OLD BLUE EYE IS BACK

There aren’t many genuinely surprising ‘events’ left in modern culture. But music lovers and David Bowie fans in particular woke up this morning to find Christmas had come late but better than ever. This generation’s Return Of The Thin White Duke…Old Blue Eye was back.
Not only had Bowie broken his ten-year silence and released a single – by stealth of night, on www.davidbowie.com, to celebrate his 66th birthday – the song ‘Where Are We Now ?’ was the pre-cursor to an entire album (titled ‘The Next Day’) in March.
More importantly, and perhaps most shockingly of all, ‘Where Are We Now ?’ is stunning – arguably the best David Bowie track since 1980 and ‘Ashes To Ashes.’
Lyrically looking back at his life in Berlin – a time that famously inspired ‘Low’, ‘“Heroes”’ and ‘Lodger’ – ‘Where Are We Now ?’ is produced by long-term Bowie collaborator Tony Visconti and has a fragile poignancy Bowie tried but struggled to capture on his last three albums – 2003’s ‘Reality’, ‘Heathen’ (2002) or ‘Hours…’ (1999) all of which had their moments and are, actually, under-rated.
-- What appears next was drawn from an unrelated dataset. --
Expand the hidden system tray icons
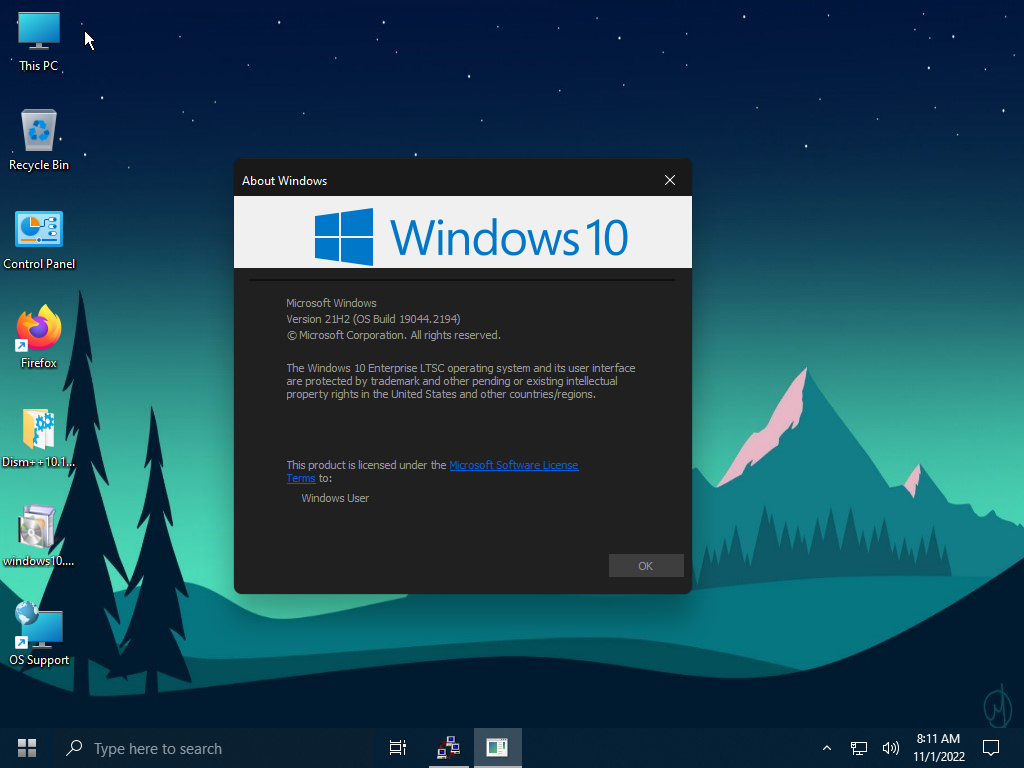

‘Earthling’ (1997), ‘Outside’ (1995), and ‘Tonight’ (1984) were largely awful while ‘Never Let Me Down’ (1987) and ‘Black Tie White Noise’ (1993) were clumpy, clumsy, affairs. The two Tin Machine records were to most an aberration and almost unanimously mocked despite three pretty terrific songs in ‘I Can’t Read’, ‘Amazing’, and ‘Baby Can Dance.’
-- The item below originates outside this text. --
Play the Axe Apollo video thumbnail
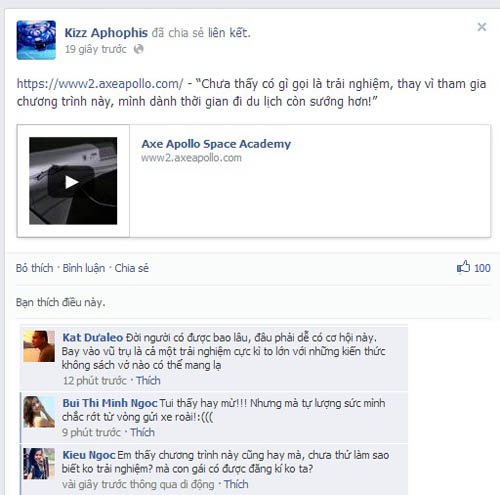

From there, we end up all the back at 1980’s ‘Scary Monsters (and Super Creeps)’ and ‘Ashes To Ashes’ to finally find a Bowie that was indubitably in his prime.
Anyone wondering why Bowie hasn’t released anything for so long just needs to hear ‘Where Are We Now ?’ It takes ten years to find a melody as lovely as the one here.
The chorus though is the point where Bowie’s return almost ceases to be such a positive, where the sighs and swoons turn into sobs.
Bowie has been ill as we know, virtually in hiding in New York, and ‘Where Are We Now ?’ is almost unbearably mournful, the type of frail celebration of a life it could become a favourite at funerals, like the post-modernists’ ‘Angels.’
It starts deceptively with a ponderous pace and sumptuous strings luring you in to a song that has echoes of ‘Perfect Day’ or Bowie’s own ‘Don’t Let Me Down & Down’ and ‘Everyone Says Hi.’
Bowie commences a series of nostalgic recollections – not only about walking and clubbing in Berlin but…using public transport.
“Had to get the train from Potzdamer Platz,” he sings. “You never knew that, that I could do that” – a line that could be a reference to his fans, his fame, a lover or the incapacitating grip of his drug addiction.
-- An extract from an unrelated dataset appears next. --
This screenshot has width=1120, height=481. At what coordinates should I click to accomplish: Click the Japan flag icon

These are then cut short by the chorus.
“Where are we now, where we now ?/The moment you know, you know you know ?”

In the video, shot seemingly in his flat or studio, his face is variously stretched, strained, bizarrely mounted on a stuffed toy, and attached to a woman in black polo neck – like trapped, twisted, figures from a Samuel Beckett play.
If ever there was a song about a man’s own mortality, a man writing his memorial, about the best times of his life, ‘Where Are We Now ?’ is it.
It’s about a man clinging on to the very basics of (his) life: the last elements. In the soft finale of the song he sings:
“As long as there’s sun (as long as there’s sun)/
As long as there’s rain (as long as there’s rain)/
As long as there’s fire (as long as there’s fire)/
As long as there’s me/
As long as there’s you.”

‘Where Are We Now ?’ reminds us why Bowie was the greatest pop star of the last century (of all-time therefore) and is a typically beautiful, elusive but poignant, addition to his already colossal canon.

For someone synonymous with being enigmatic and alien etc, it provides us with a fascinating, truly touching, insight into his feelings – some of his final feelings – particularly how attached he still feels about his past in Berlin.

It’s a fantastic pop song which at this point in his life, in this life/these times, is a great event and a blessing to wake up to.

Sadly, it also gives us a glimpse into the future: this is how we’ll feel when he’s gone.